All about rabbits
What you need to know.
Although a common sight in the British countryside, the rabbit is not native to the British Isles but was brought here by the Normans.
Initially they were kept and managed in purpose built warrens but soon spread to colonise our nation. This article is intended to give you some background information about rabbits, their biology, and habits.
Rabbits come into direct conflict with man because they eat our crops voraciously and have the capacity to increase their population very rapidly.
How rabbits breed
The rabbit breeding season starts early, as soon as the worst of the winter weather is over. Each adult doe may have five or six litters during the months from February to late September.
She is pregnant for only four weeks and mates again after each birth.
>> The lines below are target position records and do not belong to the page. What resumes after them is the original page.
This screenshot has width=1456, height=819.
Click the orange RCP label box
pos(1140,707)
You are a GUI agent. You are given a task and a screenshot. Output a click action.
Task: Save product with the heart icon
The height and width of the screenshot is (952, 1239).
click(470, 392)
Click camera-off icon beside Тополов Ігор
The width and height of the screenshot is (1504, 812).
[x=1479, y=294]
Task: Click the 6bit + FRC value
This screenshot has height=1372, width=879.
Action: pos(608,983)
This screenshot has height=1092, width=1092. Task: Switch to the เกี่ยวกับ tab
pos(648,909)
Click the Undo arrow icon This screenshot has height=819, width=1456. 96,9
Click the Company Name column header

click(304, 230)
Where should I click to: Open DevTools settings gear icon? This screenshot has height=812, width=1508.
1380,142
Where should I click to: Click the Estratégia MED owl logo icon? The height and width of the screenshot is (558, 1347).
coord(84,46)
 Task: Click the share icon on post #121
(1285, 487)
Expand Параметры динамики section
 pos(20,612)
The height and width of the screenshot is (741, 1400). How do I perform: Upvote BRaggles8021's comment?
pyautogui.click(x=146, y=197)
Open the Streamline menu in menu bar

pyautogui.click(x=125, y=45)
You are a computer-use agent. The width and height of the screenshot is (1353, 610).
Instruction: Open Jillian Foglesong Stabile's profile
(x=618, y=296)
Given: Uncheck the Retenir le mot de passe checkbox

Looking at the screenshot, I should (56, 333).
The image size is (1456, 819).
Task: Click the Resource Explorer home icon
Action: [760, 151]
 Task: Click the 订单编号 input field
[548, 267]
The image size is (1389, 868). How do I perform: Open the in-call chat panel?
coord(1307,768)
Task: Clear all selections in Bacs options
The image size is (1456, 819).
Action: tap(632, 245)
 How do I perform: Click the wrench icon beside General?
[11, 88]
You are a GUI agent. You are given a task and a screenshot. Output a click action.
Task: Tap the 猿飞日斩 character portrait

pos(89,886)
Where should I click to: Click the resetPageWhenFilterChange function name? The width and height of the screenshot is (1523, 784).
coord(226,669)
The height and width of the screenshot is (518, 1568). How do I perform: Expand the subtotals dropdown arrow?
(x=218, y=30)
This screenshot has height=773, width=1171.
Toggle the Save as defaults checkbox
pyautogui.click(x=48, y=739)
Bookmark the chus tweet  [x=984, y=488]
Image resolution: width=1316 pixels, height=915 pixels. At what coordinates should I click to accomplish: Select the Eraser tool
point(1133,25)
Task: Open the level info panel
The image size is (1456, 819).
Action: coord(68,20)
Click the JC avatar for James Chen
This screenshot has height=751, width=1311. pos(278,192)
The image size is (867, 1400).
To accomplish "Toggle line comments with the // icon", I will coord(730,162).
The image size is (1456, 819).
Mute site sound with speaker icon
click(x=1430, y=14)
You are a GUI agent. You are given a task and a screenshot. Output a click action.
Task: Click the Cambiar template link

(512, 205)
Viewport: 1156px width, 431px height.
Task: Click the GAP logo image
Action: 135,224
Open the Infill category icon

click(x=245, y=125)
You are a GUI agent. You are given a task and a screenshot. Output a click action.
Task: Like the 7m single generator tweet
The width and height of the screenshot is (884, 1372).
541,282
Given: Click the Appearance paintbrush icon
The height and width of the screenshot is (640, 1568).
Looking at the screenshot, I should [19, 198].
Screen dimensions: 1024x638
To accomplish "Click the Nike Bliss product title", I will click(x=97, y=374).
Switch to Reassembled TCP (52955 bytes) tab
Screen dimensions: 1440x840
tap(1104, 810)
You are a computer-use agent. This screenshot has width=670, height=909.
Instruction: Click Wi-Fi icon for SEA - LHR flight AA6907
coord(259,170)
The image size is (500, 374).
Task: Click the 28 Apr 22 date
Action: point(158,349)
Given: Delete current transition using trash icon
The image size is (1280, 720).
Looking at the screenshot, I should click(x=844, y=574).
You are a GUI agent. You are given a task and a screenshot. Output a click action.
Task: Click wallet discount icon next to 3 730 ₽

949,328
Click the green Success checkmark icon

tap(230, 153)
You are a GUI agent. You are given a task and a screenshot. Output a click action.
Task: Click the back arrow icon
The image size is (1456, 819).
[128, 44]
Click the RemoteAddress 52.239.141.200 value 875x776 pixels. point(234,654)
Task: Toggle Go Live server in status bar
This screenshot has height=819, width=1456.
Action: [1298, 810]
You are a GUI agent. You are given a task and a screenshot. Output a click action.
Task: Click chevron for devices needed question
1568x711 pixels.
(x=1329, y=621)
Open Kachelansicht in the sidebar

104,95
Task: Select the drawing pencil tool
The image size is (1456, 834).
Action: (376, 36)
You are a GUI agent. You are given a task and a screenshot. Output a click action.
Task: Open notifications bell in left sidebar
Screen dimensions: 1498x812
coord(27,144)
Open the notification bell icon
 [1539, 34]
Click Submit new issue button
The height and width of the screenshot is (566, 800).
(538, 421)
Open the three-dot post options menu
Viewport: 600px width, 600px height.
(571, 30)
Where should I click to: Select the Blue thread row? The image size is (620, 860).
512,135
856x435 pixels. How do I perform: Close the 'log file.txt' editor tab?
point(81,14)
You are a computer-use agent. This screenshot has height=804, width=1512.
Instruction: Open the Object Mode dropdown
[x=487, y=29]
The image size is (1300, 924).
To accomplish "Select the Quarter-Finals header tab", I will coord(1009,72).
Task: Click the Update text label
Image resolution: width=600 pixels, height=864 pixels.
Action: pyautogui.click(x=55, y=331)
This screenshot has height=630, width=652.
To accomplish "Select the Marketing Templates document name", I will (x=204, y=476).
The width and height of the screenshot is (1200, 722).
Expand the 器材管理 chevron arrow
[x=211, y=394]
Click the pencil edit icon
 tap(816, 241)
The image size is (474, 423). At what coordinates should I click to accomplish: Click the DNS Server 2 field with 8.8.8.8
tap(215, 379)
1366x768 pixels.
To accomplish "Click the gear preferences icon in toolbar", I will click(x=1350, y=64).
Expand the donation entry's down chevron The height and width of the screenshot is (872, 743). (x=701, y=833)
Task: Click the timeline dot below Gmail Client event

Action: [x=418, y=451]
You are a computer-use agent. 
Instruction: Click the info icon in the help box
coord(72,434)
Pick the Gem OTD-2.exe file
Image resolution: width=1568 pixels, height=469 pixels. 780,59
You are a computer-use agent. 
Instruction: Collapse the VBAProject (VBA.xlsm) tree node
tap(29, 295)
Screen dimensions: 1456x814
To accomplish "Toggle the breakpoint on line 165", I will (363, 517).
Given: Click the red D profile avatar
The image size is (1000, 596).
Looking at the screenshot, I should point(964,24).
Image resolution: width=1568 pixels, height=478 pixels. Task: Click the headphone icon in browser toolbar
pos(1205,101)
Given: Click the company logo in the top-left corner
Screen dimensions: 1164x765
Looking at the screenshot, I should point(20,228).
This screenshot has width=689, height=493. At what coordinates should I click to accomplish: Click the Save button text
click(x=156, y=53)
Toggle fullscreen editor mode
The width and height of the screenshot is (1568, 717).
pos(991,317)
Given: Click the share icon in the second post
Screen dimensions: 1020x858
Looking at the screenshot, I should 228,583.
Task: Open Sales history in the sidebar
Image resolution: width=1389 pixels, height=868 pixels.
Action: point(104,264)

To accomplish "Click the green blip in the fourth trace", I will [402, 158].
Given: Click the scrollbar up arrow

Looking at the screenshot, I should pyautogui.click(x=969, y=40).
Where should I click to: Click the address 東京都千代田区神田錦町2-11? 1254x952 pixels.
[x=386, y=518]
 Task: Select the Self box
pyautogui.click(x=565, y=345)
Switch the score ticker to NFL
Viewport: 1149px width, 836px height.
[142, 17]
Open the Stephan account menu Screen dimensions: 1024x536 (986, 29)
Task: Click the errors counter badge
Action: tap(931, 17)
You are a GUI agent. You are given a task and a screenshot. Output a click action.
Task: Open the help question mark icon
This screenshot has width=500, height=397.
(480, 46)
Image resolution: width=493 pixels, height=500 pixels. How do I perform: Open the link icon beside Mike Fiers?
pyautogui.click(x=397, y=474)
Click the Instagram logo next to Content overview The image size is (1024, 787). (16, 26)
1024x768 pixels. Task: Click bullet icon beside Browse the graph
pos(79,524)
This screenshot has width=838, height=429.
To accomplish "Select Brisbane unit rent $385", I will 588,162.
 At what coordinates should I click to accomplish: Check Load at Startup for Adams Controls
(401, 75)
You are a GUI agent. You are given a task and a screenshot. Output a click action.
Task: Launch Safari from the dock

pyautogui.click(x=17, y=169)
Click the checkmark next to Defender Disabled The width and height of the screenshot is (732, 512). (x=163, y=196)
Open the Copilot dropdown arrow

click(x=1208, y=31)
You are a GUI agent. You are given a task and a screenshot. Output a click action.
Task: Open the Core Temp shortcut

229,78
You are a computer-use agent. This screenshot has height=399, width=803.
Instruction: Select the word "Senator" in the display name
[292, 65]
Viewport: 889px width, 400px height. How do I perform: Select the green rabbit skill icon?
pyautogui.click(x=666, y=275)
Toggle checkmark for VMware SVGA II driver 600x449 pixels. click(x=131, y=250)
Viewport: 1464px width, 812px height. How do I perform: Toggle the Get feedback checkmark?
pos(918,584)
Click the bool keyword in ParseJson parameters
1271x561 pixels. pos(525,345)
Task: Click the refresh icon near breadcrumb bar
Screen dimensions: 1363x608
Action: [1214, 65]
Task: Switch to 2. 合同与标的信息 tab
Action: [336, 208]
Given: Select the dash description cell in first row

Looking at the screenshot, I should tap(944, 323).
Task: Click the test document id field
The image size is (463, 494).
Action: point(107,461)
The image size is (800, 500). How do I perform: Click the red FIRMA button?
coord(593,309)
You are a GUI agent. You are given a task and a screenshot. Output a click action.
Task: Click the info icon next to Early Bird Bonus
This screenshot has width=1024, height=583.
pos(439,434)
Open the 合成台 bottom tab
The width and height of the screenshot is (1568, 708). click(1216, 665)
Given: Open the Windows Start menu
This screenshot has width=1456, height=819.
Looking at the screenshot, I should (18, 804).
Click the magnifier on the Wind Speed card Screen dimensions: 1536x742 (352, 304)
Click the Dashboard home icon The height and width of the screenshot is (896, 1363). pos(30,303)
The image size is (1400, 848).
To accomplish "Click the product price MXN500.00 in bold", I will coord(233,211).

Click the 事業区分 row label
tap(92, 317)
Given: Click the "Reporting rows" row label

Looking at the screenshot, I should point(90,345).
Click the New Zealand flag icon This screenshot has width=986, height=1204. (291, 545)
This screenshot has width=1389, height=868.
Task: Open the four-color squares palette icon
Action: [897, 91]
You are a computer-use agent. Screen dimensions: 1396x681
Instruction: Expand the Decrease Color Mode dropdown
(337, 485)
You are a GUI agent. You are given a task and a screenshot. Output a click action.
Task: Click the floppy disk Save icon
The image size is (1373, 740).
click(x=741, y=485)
With three to five babies in each litter, numbers can rise very fast.
Baby rabbits are naked and helpless but can survive on a single daily feed of their mother’s rich milk. She conceals them in a short blind burrow or ‘stop’ wrapped in a blanket of her own soft fur and visits them only to give them her milk, until they are capable of following her into the outside world at three to four weeks old.
The young rabbits are capable of independent existence just a couple of weeks later, by which time Mum already has a new brood to feed in another ‘stop’.
These highly social animals prefer to live and breed together in dry locations. They will tolerate damp, though the mortality rate for babies is high in wet conditions.
Rabbits as food
Not only are rabbits killed to protect crops, they are also an excellent source of lean, white, meat. Less fashionable today, rabbit was once the staple diet of many in rural Britain. Older rabbits can be very tough and the ‘bucks’ can taste rather pungent, but young females are tasty and nutritious.
Myxomatosis
In the 1950’s a virus called myxomatosis was introduced into the rabbit population and spread rapidly. Only a tiny proportion of rabbits survived and the once common mammal became extremely rare.
Over the next few decades the rabbit population gradually recovered and though numbers are knocked back each summer as outbreaks of myxomatosis reappear, the rabbit has now thoroughly re-established itself in many areas.
The return of the rabbit
Throughout most of South East England the rabbit is once more a common sight in fields and rural verges.
And rabbits are once more in conflict with man as they munch their way through his wheat fields, and forestry plantations, and entertain themselves in his vegetable patches.